What to produce> Report how many lines of the following entries include the string "above"; respond with the number alone.

++++

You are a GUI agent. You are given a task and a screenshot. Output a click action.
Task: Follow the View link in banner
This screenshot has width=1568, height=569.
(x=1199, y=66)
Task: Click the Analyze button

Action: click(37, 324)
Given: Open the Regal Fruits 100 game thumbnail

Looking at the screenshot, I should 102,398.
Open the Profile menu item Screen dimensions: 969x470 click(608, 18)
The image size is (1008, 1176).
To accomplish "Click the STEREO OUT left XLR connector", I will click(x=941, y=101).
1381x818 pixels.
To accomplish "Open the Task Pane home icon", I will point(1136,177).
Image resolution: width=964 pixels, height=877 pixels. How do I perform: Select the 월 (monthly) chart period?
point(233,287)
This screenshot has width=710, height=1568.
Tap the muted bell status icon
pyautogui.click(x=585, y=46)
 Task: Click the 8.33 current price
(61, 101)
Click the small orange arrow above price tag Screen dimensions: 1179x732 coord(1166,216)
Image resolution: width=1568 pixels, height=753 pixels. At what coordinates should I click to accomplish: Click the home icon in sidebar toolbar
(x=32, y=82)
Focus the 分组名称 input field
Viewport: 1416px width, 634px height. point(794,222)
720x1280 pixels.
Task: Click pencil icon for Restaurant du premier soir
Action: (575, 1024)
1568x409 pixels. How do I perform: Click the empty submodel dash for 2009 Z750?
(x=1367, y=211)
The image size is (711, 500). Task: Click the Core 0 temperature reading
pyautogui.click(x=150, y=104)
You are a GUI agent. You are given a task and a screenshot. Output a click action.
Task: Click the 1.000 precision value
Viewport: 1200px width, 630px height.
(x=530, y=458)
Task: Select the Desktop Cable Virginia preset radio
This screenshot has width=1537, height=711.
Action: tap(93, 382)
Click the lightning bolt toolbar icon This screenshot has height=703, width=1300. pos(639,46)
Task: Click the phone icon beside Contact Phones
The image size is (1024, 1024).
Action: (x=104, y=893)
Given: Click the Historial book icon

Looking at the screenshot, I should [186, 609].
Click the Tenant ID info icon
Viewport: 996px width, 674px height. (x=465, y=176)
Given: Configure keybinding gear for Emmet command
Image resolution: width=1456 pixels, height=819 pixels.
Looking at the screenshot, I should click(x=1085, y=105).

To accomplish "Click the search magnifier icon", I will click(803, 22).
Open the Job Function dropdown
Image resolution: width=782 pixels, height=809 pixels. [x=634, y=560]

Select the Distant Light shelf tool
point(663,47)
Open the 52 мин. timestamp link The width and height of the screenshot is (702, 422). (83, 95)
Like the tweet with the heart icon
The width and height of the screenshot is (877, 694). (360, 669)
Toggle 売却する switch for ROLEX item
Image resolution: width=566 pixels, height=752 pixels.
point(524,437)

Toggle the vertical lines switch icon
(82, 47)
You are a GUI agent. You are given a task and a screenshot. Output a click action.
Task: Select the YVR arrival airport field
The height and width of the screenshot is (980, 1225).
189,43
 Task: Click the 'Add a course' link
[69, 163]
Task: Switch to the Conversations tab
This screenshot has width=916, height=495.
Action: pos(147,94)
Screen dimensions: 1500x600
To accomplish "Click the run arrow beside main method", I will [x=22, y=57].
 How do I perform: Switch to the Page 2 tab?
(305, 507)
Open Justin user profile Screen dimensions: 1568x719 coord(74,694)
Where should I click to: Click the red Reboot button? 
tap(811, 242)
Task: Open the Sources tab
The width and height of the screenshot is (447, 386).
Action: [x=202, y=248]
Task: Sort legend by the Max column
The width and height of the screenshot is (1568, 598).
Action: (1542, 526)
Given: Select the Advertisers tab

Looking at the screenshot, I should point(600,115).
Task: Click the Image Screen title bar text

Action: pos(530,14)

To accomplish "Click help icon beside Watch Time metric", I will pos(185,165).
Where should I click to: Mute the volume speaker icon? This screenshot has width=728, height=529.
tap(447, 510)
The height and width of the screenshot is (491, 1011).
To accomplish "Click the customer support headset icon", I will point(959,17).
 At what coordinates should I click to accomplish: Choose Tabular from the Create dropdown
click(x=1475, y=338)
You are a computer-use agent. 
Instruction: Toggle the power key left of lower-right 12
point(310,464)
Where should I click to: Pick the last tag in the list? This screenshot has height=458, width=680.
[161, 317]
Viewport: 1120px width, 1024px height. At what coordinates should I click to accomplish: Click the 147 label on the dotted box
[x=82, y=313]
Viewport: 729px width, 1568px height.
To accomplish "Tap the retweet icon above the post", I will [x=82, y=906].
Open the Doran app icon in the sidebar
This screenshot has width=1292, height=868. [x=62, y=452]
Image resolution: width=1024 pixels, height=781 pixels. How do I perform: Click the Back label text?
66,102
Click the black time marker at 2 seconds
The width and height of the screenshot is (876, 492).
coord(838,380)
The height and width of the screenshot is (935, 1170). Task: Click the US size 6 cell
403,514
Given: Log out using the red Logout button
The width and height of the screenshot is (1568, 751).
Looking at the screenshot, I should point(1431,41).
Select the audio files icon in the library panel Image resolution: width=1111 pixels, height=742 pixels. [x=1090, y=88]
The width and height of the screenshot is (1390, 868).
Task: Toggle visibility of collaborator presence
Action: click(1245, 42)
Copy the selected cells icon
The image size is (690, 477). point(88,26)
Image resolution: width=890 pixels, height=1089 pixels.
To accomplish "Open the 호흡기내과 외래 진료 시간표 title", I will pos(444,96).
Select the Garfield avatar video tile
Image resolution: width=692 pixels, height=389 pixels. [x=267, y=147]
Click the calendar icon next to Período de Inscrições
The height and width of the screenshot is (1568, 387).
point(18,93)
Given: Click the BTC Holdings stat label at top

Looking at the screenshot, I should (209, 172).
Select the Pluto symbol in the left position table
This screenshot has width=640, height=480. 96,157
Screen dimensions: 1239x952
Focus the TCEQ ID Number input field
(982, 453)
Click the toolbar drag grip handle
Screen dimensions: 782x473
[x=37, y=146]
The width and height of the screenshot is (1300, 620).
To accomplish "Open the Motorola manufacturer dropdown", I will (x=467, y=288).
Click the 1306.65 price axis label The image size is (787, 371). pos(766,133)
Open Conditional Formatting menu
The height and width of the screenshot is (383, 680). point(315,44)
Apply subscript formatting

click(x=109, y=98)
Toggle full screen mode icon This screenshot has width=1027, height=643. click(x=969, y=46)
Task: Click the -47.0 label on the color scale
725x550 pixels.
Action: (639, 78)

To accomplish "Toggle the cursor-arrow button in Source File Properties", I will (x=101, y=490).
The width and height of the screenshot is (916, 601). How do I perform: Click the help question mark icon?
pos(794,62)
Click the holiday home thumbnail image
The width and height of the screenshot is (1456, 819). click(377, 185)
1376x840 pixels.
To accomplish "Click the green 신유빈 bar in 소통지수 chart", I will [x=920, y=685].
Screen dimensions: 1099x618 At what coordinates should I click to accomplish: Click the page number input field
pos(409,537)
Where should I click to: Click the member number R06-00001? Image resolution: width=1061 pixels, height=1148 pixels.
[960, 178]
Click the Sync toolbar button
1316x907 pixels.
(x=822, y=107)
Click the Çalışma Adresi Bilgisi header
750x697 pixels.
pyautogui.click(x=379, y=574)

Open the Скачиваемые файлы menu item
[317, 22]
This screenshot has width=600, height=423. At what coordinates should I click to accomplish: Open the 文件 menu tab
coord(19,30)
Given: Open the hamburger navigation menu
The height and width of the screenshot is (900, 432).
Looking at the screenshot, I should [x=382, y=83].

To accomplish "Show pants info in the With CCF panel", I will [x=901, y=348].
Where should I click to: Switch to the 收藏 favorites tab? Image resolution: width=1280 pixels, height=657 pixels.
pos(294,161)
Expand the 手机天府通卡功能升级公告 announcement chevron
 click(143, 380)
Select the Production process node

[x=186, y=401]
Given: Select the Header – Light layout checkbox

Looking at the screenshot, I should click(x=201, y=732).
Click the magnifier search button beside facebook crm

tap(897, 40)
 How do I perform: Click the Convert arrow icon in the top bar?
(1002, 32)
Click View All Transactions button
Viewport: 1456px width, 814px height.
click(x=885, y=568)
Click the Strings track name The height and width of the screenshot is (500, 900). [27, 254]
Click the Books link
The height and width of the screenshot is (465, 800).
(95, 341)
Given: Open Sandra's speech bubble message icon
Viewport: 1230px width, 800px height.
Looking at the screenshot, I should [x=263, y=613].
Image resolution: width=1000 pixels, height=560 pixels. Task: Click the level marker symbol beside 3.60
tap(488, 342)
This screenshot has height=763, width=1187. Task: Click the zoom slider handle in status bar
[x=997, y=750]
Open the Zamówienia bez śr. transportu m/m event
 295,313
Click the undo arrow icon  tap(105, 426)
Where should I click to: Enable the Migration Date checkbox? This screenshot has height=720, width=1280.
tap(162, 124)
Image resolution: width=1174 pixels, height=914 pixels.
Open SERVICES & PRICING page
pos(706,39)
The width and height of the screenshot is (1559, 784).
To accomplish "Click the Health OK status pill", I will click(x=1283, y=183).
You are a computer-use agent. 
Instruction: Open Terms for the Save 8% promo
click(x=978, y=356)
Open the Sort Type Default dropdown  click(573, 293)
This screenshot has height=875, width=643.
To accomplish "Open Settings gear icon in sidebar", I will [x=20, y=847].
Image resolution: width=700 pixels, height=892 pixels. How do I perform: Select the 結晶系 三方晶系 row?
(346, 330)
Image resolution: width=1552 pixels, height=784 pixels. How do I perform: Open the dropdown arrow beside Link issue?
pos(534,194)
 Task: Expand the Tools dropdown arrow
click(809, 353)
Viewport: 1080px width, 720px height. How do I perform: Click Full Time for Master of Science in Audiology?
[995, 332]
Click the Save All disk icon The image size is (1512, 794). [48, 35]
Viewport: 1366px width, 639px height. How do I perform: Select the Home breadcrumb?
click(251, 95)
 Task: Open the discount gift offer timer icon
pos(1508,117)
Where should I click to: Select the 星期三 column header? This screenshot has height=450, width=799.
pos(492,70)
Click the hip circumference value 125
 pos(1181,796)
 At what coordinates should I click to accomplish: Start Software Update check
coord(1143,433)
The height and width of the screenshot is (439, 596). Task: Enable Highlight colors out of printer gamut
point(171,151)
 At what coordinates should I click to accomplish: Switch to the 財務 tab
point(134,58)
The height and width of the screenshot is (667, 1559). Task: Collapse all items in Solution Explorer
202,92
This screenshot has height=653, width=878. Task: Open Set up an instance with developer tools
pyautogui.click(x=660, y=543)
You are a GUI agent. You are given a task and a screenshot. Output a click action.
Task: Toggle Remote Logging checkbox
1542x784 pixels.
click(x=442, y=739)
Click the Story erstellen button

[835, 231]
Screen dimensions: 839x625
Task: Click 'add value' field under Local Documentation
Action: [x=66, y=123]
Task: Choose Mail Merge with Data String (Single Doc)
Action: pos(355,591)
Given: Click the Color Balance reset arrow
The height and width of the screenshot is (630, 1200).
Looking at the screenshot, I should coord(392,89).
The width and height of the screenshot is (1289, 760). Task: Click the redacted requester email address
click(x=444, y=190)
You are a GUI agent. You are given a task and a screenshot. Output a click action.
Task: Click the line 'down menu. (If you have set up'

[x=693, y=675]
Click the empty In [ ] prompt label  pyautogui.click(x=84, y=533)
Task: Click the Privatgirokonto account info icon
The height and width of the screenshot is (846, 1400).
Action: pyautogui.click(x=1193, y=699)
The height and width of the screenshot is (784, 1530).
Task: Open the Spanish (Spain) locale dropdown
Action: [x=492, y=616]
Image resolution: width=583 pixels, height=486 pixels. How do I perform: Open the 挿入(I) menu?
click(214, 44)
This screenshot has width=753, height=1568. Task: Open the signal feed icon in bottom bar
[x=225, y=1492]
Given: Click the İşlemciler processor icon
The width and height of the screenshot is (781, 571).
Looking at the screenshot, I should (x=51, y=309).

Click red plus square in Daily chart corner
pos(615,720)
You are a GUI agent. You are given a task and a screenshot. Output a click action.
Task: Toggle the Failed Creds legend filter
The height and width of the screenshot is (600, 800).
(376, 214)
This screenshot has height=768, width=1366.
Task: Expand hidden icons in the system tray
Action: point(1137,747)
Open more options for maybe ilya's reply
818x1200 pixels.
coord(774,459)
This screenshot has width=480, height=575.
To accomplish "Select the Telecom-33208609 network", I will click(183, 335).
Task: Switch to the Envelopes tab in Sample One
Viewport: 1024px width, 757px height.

++++

Written response> 2